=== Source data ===
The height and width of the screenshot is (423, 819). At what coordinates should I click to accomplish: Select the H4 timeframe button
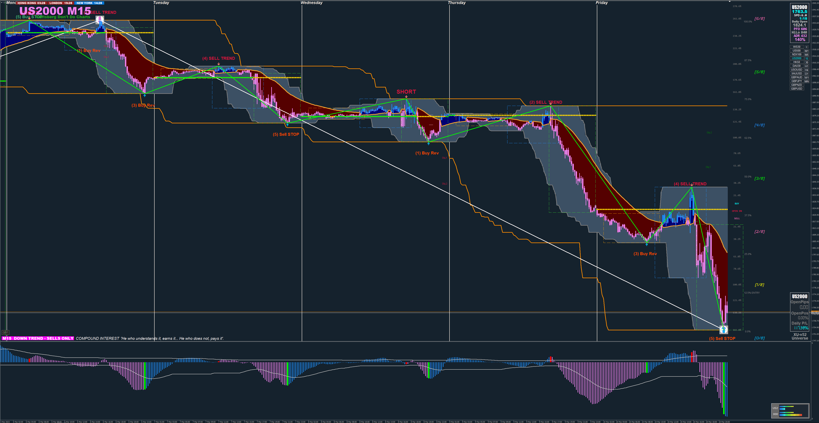807,70
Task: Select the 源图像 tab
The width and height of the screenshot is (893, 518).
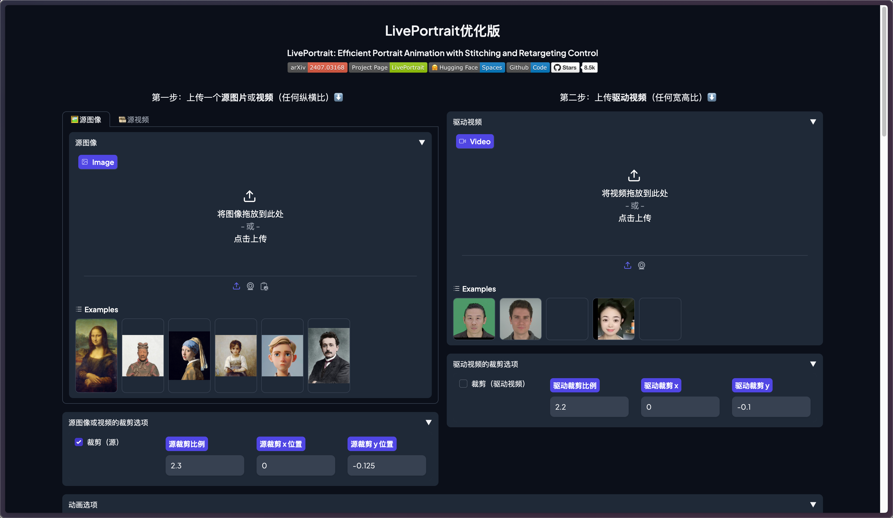Action: click(86, 119)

=== Instructions to follow ===
Only what runs from the line holding "The width and" through the end of the entries above is to be given again, exactly, with every picture omitted.

=== Completed task ===
The width and height of the screenshot is (893, 518).
Action: click(86, 119)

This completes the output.